[PREGUNTAS]
a: Según el texto, ¿quién declaró a Ty y Renee marido y mujer?
b: Cambia la parte del texto que empieza con "En vísperas de" y sigue hasta "y se besaron.", poniendo "fiesta" en lugar de "barbacoa".

[BLOQUE DE TEXTO]
/---

La pareja se ha hecho a las rutinas habituales: salen de copas con los amigos o a cenar con la familia. De los dos, sigue siendo Ty preferentemente el que conduce, siempre peleándose con Renee por el CD que ponen en el autorradio. Ella prefiere la música country; él es un forofo del heavy (tocaba un poquito la guitarra antes de que lo hirieran).

Ty ha decidido que no se va a poner las orejas ni la nariz ortopédicas. Requieren un montón de trabajo para pegárselas todas las mañanas y despegárselas por la noche. «Todo sigue siendo exactamente igual, con la única diferencia de que a él le metieron un bombazo. Nos levantamos por las mañanas y hacemos todo lo que hacíamos antes. La única diferencia es que le ato los botones de los pantalones, que es lo único que no ha aprendido a hacer», afirma Renee del hombre al que en plan socarrón llama Mr. Potato Head (el señor cabeza de patata).

Ferozmente celoso de su independencia, Ty suele rechazar por lo general los ofrecimientos de ayuda de Renee. Apenas si recuerda nada de la explosión -«fue como si me hubieran atizado con un bate de béisbol», explica-; tampoco experimenta la sensación del miembro imaginario que con frecuencia obsesiona a los mutilados, y sólo de vez en cuando toma un analgésico para el dolor de cabeza.

En vísperas de su boda, Ty y Renee asistieron con más gente a una barbacoa en casa de los padres de él. Mientras se atizaban sus buenos tragos de Jägermeister, un licor de hierbas, en la cocina, él hacía bromas con su padre, Jeff, de 53 años, y otros soldados con los que había trabado amistad durante el período de rehabilitación. Luego Ty y Renee se juntaron a solas en el jardín y se dieron un paseíto al margen de los invitados. A la luz de la luna llena, ella se inclinó hacia él y se besaron.

Sus labios se volvieron a unir al día siguiente, cuando Steven Huff, capellán de la Infantería de Marina, los declaró marido y mujer. Los asistentes a la ceremonia prorrumpieron en gritos de alegría mientras Ty y Renee salían fuera del auditorio a cuyas puertas, bajo un sol radiante, un destacamento de infantes de Marina desenfundó al unísono sus sables para formar un arco bajo el que pasaron los novios.

«Lo habitual suele ser que se diga que los opuestos se atraen pero creo que son almas gemelas. Si Renee es capaz de tirarse un pedo y un eructo delante de Ty, estoy convencida de que están hechos el uno parta el otro», dijo la cuñada de Renee, Christie Kline, en su brindis por la pareja. Hay algo más, claro, y, lo reconozcan o no, los Ziegel van a tener que hacer frente a más problemas que la mayoría de las parejas.

«En estos momentos -comenta Huff, el capellán-, todo es maravilloso. Todo el mundo de Metamora estaba en la ceremonia o tenía noticia de que se celebraba. El problema es que cuando se acabe el jolgorio y los amigos y familiares vuelvan a la rutina de siempre, dependerá exclusivamente de Ty y Renee el hacer que su matrimonio funcione».

La pareja tiene previsto ampliar la familia en uno o dos años. Renee no está preocupada por la reacción que puedan experimentar los hijos ante el aspecto físico de su padre. «No van a conocer nada diferente», subraya, aunque Renee es consciente, por supuesto, de que es diferente. «Yo me enamoré de su corazón -insiste-, y eso no se lo han quitado».

PEOPLE (c) 2006 Time Inc.


AMOR DE INSTITUTO.

Ty, 24 años, y Renee, 21, se conocieron en el instituto. Se comprometieron poco antes de que él fuera enviado a Irak. El 22 de diciembre de 2004, su patrulla fue atacada por un coche bomba.


EL BESO.

Renee tuvo que esperar meses de larga recuperación para poder besar a su novio. No pudo hacerlo hasta que Ty tuvo sus nuevos labios.


RUTINA.

«Muchas personas me hacen preguntas sobre mis heridas y no me parece mal. Prefiero que me pregunten a estar tres metros bajo tierra».

\---

[DATOS PROPORCIONADOS]

/---

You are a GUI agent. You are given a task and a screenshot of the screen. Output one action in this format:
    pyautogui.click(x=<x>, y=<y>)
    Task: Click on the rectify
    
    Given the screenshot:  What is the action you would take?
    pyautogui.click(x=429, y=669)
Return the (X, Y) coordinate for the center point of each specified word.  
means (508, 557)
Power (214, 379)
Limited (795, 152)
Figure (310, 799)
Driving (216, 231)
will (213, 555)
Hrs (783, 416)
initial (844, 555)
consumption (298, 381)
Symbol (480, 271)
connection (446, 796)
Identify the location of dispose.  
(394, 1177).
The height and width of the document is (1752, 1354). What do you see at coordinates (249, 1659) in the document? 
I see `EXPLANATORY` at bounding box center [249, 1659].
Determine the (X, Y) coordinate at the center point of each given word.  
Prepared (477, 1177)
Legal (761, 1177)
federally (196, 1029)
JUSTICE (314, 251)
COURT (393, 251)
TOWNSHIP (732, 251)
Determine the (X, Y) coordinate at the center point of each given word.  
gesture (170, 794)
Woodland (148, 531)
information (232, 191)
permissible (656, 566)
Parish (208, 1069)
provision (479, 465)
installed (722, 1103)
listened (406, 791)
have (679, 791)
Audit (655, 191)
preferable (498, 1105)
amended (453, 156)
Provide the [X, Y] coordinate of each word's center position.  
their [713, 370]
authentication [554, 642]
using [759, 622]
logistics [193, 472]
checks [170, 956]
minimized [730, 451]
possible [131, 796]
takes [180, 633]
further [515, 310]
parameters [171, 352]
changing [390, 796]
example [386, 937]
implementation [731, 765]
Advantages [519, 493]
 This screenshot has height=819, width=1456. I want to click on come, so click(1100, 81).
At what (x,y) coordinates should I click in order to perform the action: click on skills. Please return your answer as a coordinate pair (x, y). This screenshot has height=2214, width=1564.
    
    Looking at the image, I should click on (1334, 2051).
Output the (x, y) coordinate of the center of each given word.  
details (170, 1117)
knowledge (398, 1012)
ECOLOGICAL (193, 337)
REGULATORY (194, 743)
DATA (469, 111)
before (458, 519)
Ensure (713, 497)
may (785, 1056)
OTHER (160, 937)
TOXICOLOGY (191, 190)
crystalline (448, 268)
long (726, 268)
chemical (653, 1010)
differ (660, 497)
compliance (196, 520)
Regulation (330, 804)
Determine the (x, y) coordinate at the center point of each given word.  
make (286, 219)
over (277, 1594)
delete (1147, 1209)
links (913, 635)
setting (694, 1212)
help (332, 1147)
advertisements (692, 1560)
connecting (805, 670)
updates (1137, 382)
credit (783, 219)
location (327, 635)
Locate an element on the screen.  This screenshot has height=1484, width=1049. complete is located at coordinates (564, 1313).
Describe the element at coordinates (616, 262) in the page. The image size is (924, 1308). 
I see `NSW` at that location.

\---

[RESULTADOS ESPERADOS]
a: Steven Huff, capellán de la Infantería de Marina.

b:
En vísperas de su boda, Ty y Renee asistieron con más gente a una fiesta en casa de los padres de él. Mientras se atizaban sus buenos tragos de Jägermeister, un licor de hierbas, en la cocina, él hacía bromas con su padre, Jeff, de 53 años, y otros soldados con los que había trabado amistad durante el período de rehabilitación. Luego Ty y Renee se juntaron a solas en el jardín y se dieron un paseíto al margen de los invitados. A la luz de la luna llena, ella se inclinó hacia él y se besaron.